This morning as I crawled down the stairs on my usual blind morning search for the kitchen and the coffee pot, I tripped over three pairs of very large Nikes and then almost flew through the kitchen on a skateboard, scaring the hell out of Myers who had just come through the kitty door in the laundry room and did the fastest reverse exit I have ever seen. All that remained was a huge hunk of cathair hanging from the door.
I gazed around from my prone position on the floor and realized that I had been thrust back in time. After nine months of an increasingly neat and clean house filled with gentle music and nice smells, I was back in teenage hell. Shoes, guitars, strange odoriferous t-shirts, soda cans, computer parts, and bodies that are not related to me lying around in the extra beds and taking showers in the guest bathroom.

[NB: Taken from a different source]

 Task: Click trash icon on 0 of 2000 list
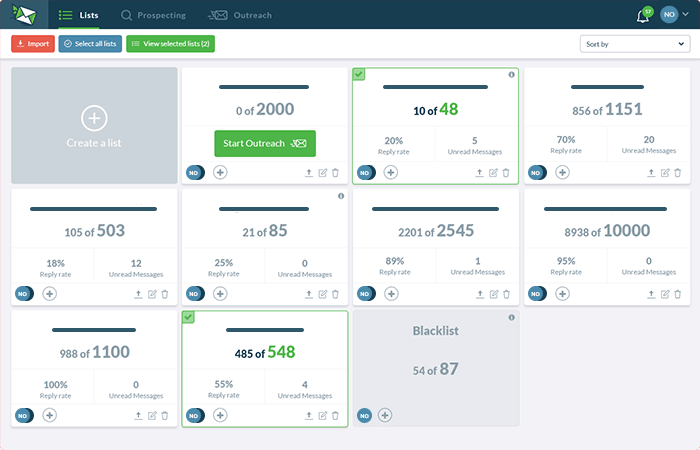coord(335,173)
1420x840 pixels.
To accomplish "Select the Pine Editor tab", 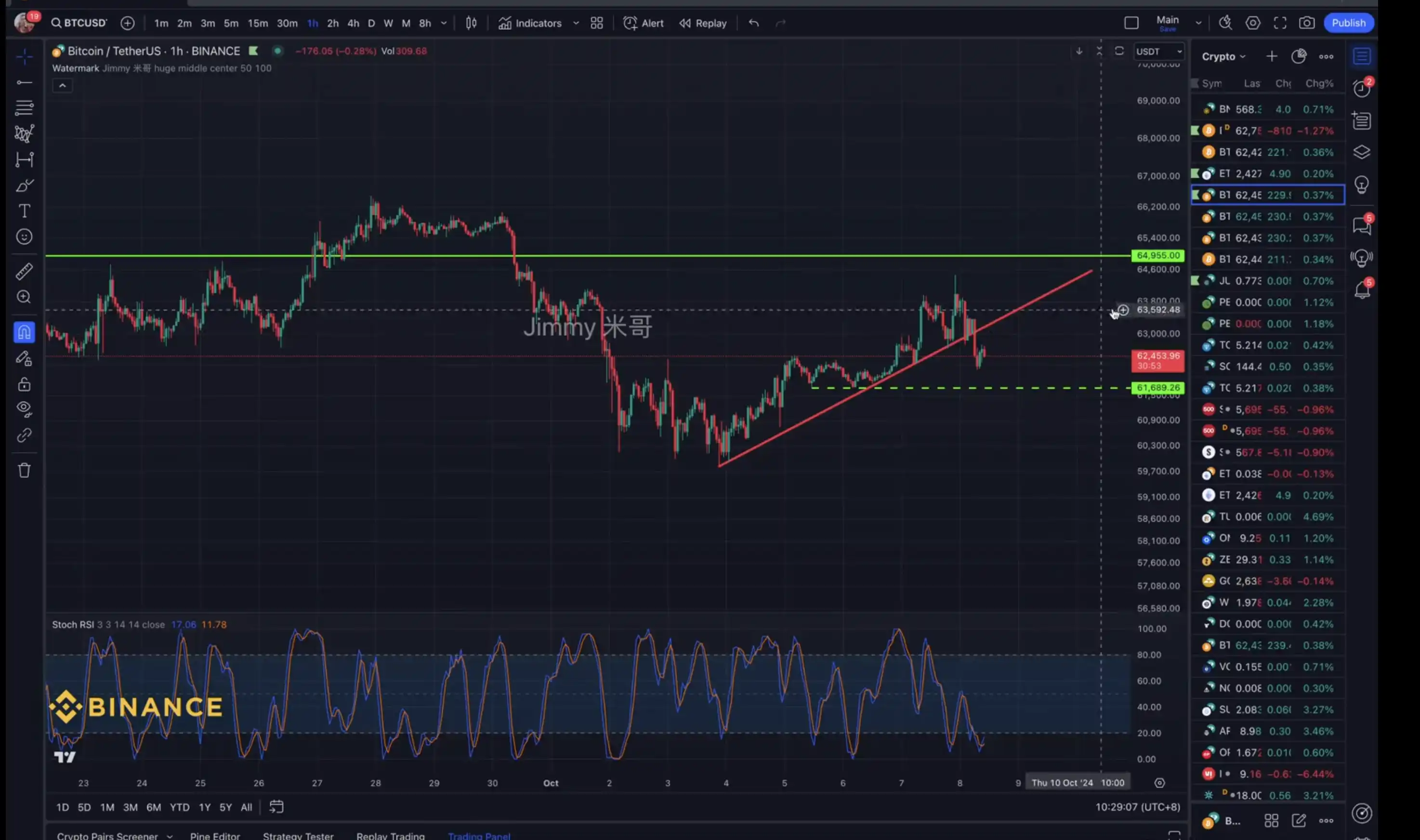I will (x=214, y=835).
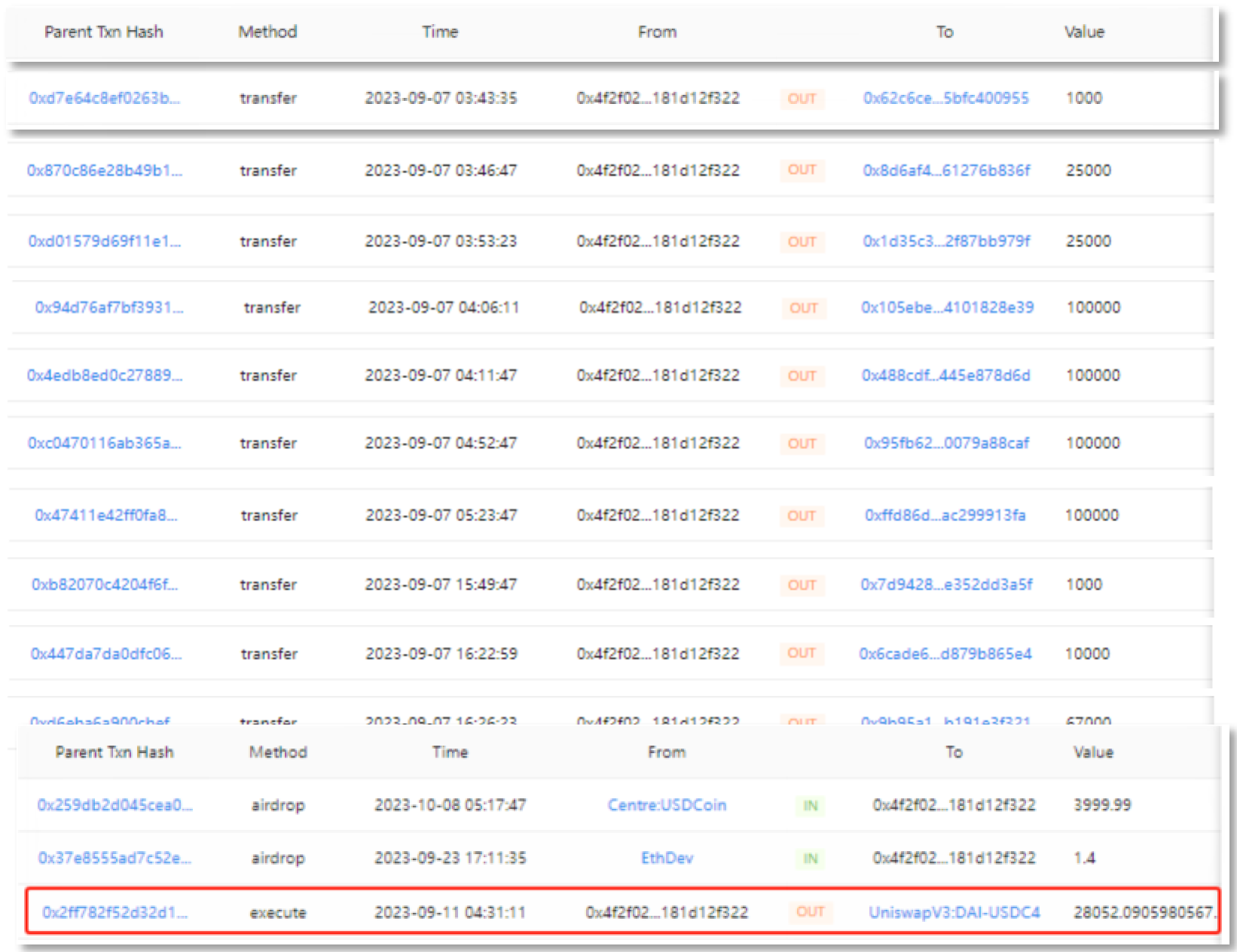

I have to wear a bathrobe again. No more sexy naked lady routines at 7 am. They drank all the cokes, and then the V-8 and orange juice, and then, apparently desperate, the Evian. EMpty cereal boxes litter the floor.
Not only that, I am really concerned about the Halloween Michael Myers serial killer mask that's on the kitchen counter.
What did they do last night when they went out on their skateboards at 2 am?
I am checking my set of Heinkels now for bloodstains, along with the skateboard, which seems to only have my blood on it so far.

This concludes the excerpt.